The only really decent roles in the prequels are the baddies, the likes of Christopher Lee (Count Dooku) and the ever-reliable Ian McDiarmid (Palpatine) often mining gold from the distinctly leaden material on offer. But Jackson never got his chance to chew scenery as a nefarious Sith Lord, because Lucas horribly miscast him as a monkish bureaucrat instead.
Imagine for a parsec if the Pulp Fiction star had been given the role of a maverick space vagabond, perhaps part-way between Han Solo and Boba Fett. Young Obi-Wan might have been forced to team up with said cosmic ne’er-do-well, at least temporarily, to help him complete a vital mission.

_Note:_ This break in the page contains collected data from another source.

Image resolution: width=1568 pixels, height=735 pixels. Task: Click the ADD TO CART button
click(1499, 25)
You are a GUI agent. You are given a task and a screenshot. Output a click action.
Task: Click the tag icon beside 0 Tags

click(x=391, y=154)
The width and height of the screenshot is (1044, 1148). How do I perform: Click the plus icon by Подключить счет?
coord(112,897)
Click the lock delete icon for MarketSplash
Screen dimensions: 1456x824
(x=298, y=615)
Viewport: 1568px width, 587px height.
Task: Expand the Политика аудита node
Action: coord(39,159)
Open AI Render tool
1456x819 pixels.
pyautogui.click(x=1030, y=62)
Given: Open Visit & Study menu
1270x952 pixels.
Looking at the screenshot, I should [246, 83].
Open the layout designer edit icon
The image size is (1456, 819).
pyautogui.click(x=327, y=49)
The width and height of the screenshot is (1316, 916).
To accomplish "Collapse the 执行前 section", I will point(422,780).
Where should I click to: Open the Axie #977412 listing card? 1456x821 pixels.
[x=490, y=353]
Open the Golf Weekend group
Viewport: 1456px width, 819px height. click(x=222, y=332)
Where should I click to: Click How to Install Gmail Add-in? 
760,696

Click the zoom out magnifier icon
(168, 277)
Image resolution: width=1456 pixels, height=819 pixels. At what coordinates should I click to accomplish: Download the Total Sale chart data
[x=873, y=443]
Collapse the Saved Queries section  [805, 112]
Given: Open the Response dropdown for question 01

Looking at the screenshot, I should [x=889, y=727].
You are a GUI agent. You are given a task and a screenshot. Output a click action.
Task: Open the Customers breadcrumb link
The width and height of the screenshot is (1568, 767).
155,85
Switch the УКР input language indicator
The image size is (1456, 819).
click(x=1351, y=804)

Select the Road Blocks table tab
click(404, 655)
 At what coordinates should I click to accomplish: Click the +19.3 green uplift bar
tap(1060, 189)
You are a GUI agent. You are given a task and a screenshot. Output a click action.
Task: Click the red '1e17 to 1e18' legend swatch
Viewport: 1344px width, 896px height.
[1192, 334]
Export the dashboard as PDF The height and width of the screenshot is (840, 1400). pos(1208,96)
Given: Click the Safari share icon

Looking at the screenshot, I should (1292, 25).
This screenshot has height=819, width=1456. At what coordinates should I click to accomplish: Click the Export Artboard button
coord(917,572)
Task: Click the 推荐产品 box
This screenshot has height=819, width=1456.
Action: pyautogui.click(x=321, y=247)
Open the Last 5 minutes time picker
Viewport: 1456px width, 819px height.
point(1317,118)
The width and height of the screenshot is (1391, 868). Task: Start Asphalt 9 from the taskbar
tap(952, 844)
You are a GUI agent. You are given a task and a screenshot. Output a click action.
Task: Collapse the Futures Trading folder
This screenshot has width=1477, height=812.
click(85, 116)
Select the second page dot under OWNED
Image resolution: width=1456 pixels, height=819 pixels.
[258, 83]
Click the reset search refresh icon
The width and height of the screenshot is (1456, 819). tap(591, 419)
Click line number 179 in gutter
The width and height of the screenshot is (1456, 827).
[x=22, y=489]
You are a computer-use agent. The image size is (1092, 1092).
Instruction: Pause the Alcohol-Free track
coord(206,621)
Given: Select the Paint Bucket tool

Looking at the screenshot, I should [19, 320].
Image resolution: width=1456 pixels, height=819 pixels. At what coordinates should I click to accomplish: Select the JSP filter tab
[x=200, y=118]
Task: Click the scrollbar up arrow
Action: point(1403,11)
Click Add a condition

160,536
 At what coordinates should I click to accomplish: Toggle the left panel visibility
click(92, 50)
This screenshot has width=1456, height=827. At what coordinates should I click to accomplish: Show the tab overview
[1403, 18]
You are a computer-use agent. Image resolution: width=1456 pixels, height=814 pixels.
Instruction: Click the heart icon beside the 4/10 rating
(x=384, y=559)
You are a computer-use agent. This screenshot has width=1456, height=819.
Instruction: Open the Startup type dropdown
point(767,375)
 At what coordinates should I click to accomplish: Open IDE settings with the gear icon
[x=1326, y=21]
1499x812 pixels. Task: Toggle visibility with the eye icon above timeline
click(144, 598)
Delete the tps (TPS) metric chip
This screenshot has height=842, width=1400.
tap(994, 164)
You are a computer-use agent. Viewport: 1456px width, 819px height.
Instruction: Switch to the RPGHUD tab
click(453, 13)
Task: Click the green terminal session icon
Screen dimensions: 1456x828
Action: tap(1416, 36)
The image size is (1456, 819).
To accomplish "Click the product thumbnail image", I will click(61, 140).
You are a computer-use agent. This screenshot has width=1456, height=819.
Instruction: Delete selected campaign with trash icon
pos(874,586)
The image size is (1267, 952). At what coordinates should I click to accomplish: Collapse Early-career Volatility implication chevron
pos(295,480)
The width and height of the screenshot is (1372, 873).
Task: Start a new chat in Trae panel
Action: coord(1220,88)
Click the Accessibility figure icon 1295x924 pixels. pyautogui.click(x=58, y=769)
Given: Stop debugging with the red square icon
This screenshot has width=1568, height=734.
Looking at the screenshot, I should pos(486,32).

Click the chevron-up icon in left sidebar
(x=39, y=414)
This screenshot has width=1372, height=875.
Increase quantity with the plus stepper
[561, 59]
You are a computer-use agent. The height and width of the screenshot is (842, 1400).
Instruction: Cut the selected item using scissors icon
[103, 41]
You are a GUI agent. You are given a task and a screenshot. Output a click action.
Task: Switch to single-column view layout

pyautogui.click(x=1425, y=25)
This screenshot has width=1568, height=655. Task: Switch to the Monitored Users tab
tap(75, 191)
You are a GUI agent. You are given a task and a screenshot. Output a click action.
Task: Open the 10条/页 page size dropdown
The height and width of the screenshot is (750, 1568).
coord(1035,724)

But where the original trilogy thrilled us with regular trips to the nearest wretched hive of scum and villainy, the prequels always seemed to prefer the dubious joys of the dreary galactic senate.
Lately Jackson has been dropping hints that Windu might not be dead after all, pointing out that having one’s hand cut off by Anakin Skywalker, being royally Force-blasted by Palpatine and falling from a vast height to one’s death is the kind of ordeal Jedis have easily survived in the past. “In my mind I’m not dead,” he said during a Twitter Q&A, before telling Entertainment Weekly: “Of course he is [alive]! And there’s a long history of one-handed Jedi. So why not?”
But is this really somewhere Jackson wants to go? Some fans are now suggesting that a (presumably aged, robot-limbed) Windu might turn up in a future Star Wars movie, perhaps Colin Trevorrow’s Episode IX. After all, JJ Abrams gave Leonard Nimoy’s Spock a wonderfully dignified last hurrah in the Star Trek reboot movies, despite some of the Vulcan’s late 80s big screen appearances (I’m brandishing barbecue tongs in your general direction, Star Trek V: The Final Frontier camping trip) having made Attack of the Clones look like Citizen Kane.
.@starwarsgirl1 #IMDbAskSamJackson pic.twitter.com/aSZ0uwHUpz
— Samuel L. Jackson (@SamuelLJackson) June 25, 2016
Abrams made the wise decision to avoid all reference to Lucas’s later movies in The Force Awakens, bar a brief line of half-heard dialogue recorded by young Kenobi actor Ewan McGregor in Rey’s phantasmagorical flashback scene at Maz Kanata’s castle. Reversing that paradigm when it helped to free the new movie from any lingering resentment toward the prequels would be a sign that Disney is dead set on an entirely unnecessary and deeply disturbing shift back towards the bland side of the Force.